Boom mit angezogener Bremse

Expo Real. Dass der Immobilienmarkt boomt, war für die Besucher der internationalen Immobilienmesse in München nicht zu übersehen. Allerdings fehlt es an Grundstücken und Projekten, auch in der Region.


Eigentlich könnte die Immobilienbranche derzeit zufrieden sei. Doch die anhaltend boomende Nachfrage nach Immobilien führt zu einer immer größeren Lücke zwischen Angebot und Nachfrage. 'Viele Unternehmen haben Probleme, Grundstücke und Projekte an den von ihnen anvisierten Standorten zu akquirieren. Der Markt ist einfach ziemlich leer gefegt', bringt es Professor Stephan Kippes von der Hochschule für Wirtschaft und Umwelt Nürtingen-Geislingen HfWU auf der Internationalen Immobilienmesse Expo Real in München auf den Punkt. Ähnliche Probleme wie die Immobilienwirtschaft plagen auch die Kommunen in der Region Stuttgart. 'Die Nachfrage nach Gewerbeflächen in Richtung Zentren mit S-Bahn-Anschluss ist extrem hoch', stellt auch Matthias Lutz von der Wirtschafts­förderung Region Stuttgart WRS fest.

Selbst regional ansässigen Unternehmen könne man derzeit in der Regel keine Erweiterungsflächen anbieten. Der Wirtschaftsförderer befürchtet, dass langfristig Unternehmen aus der Region abwandern, wenn keine Erweiterungsmöglichkeiten bestehen.

Die WRS ist seit vielen Jahren auf der Expo Real mit einem Partnerstand präsent, wo sie gemeinsam mit Unternehmen, Landkreisen und Kommunen für die Region Stuttgart wirbt. Markus Knab, Leiter Gewerbeimmobilien beim Stuttgarter Bankhaus Ellwanger & Geiger, hat schon vor langem diese Entwicklung kommen sehen. Viele Kommunen haben den Engpass nicht wahrhaben wollen. Jetzt ist der Flaschenhals da und wird sich auch in den nächsten drei Jahren nicht beseitigen lassen,glaubt er.
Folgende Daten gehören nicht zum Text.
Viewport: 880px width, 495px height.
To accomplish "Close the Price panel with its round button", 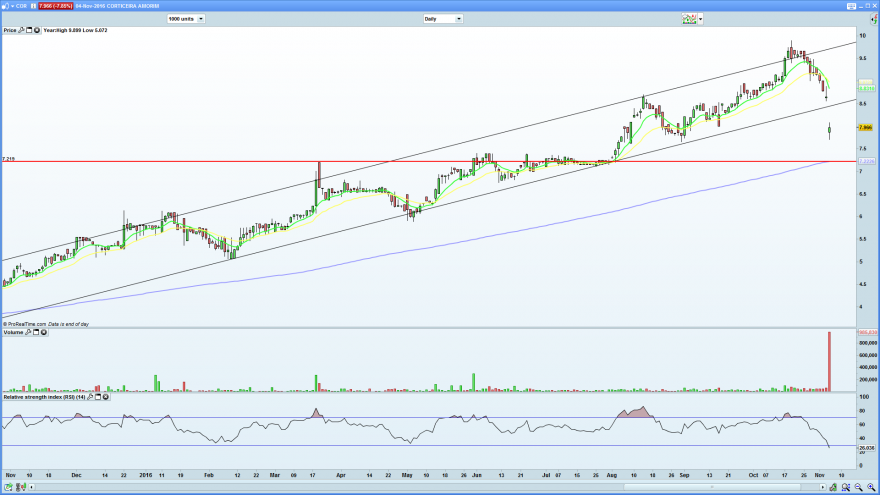I will click(36, 30).
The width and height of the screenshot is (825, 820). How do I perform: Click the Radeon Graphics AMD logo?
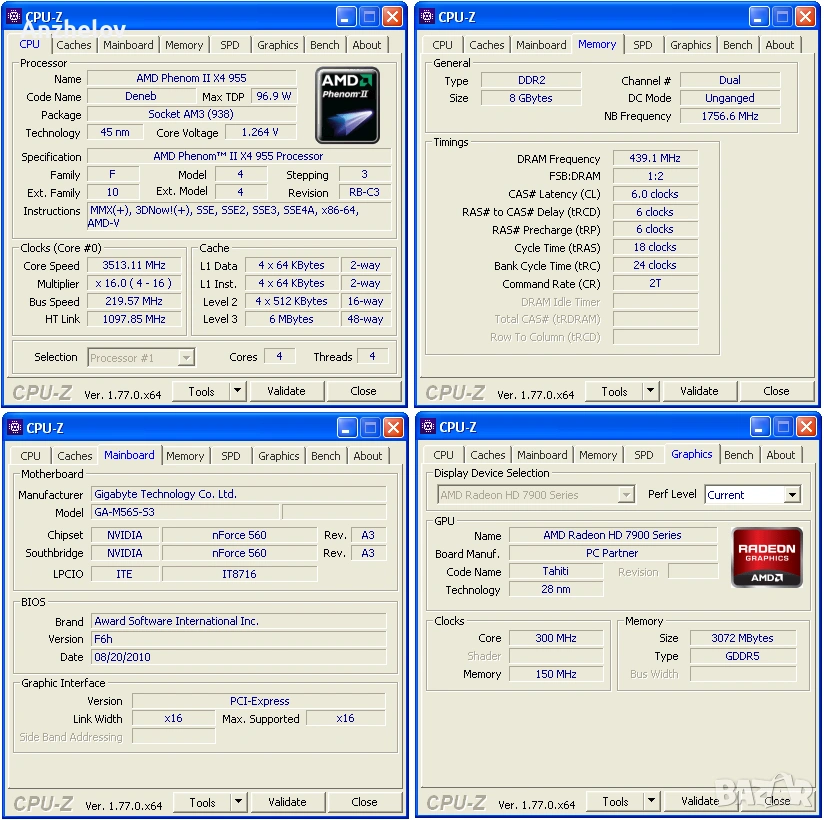767,556
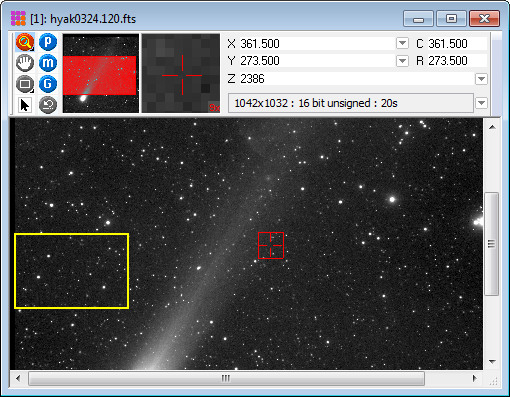
Task: Click the blue P button
Action: pos(48,42)
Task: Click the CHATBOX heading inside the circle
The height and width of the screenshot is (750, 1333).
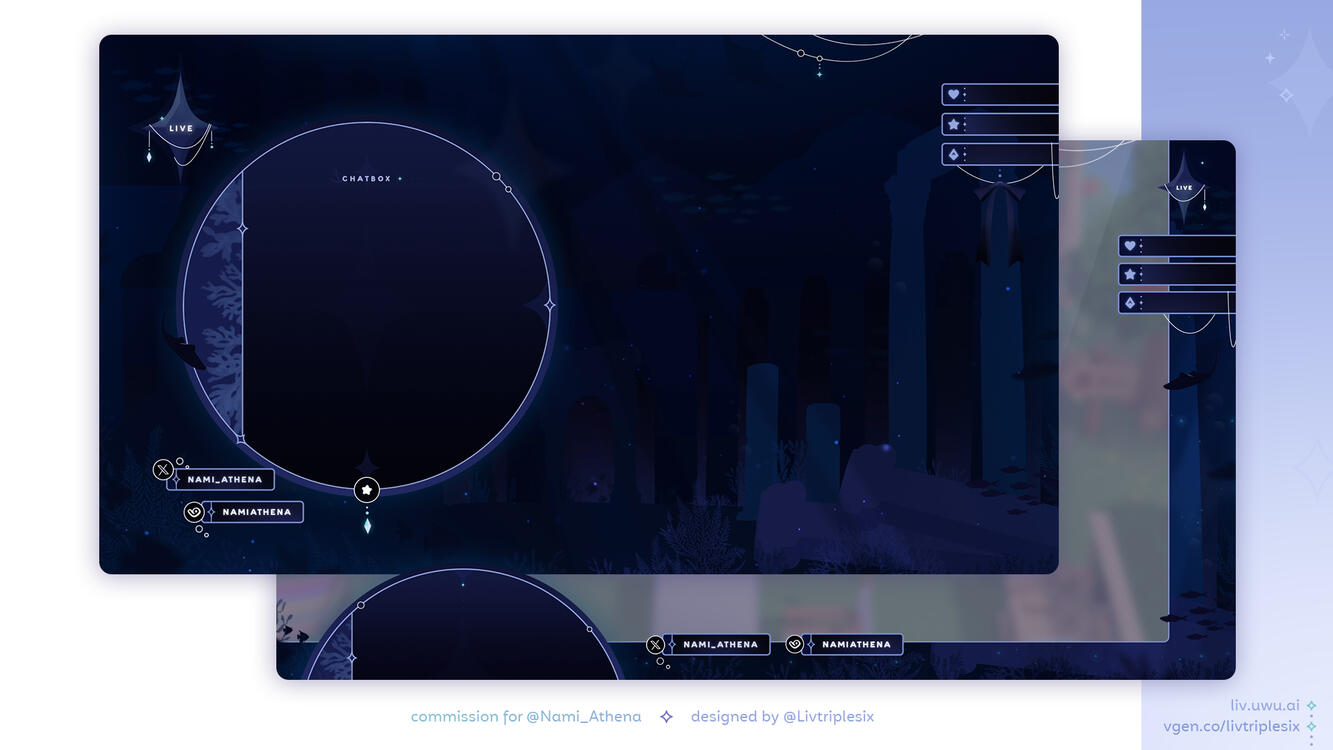Action: pos(367,179)
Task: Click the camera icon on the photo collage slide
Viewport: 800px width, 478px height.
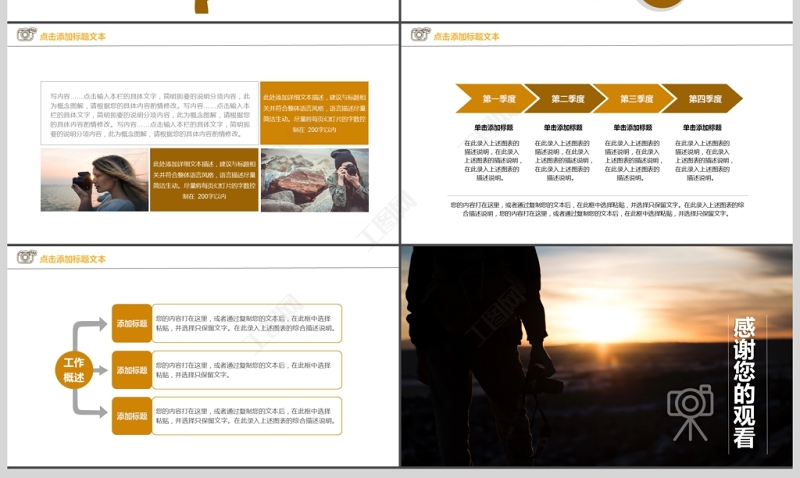Action: point(26,35)
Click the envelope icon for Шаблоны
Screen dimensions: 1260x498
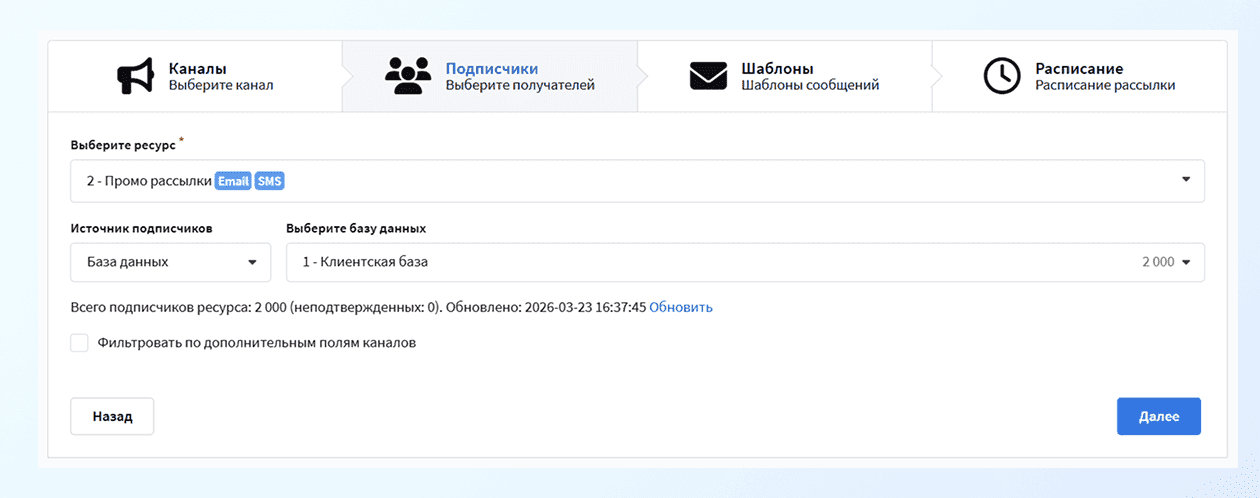pyautogui.click(x=708, y=77)
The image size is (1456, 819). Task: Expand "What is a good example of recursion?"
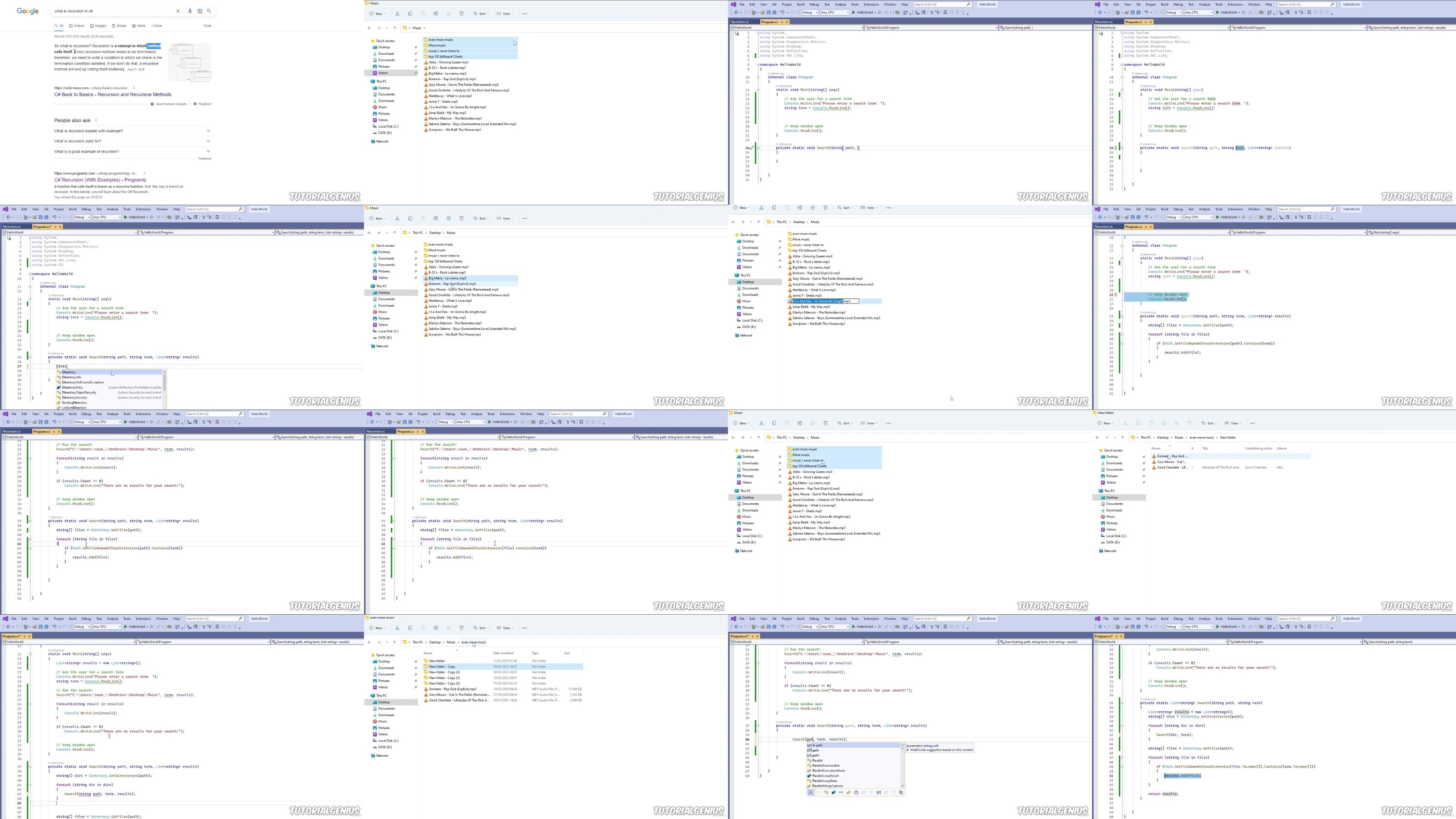132,152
Was fehlt, seien vor allem größere Flächen ab 1,5 Hektar aufwärts, mit denen auch sogenannten Kontraktlogistikern geholfen wäre. Doch die will keine Kommune haben, kritisiert Knab. Zu laut, zu wenig neue Arbeitsplätze, so die gängige Argumentation der Schultes. Der Immobilien­experte geht davon aus, dass aufgrund der sich verschärfenden Situation die Preise für diese bestehenden Flächen und Objekte deutlich nach oben gehen werden. Zumal er damit rechnet, dass in den nächsten Jahren aufgrund konjunktureller Entwicklungen das eine oder andere Unternehmen in der Region zusätzliche Flächen benötigen wird, von denen man heute noch gar nichts weiß. 'Vielen Firmen ist noch gar nicht bewusst, dass Flächen in der Region knapp sind', vermutet der Experte. Dass die Region sowohl bei den Wohn- als auch bei den Gewerbeflächen einen Nachfrageüberhang hat, sieht auch Dr. Wolfgang Häfele, der neue Vorsitzender des Aufsichtsrats der Wirtschaftsförderung Region Stuttgart. Um das Problem mit den fehlenden Logistikflächen zu lösen, hat er schon mal laut darüber nachgedacht, das sogenannte Planungsgebot wieder anzuwenden. Danach können Kommunen über die Regionalplanung verpflichtet werden, entsprechende Gebiete auszuweisen. Zunächst soll aber im Gespräch versucht werden, mit den infrage kommenden Kommunen zu einer Einigung zu kommen. 'Wenn das aber nicht zum Ziel führt, muss das Planungsgebot kommen - genauso wie damals bei der neuen Messe', macht Häfele deutlich. In fünf Jahren sei man weiter, gibt er seinen Zeithorizont vor.

So lange kann die Wirtschaftsförderung in der Region nicht warten. 'Wir bieten hier auf der Expo Real potenziellen Interessenten das an, was wir haben', gibt sich Matthias Lutz optimistisch. Doch das sind meistens kleinere Flächen, oder die Preisvorstellungen entsprechen nicht den Budgets der Unternehmen.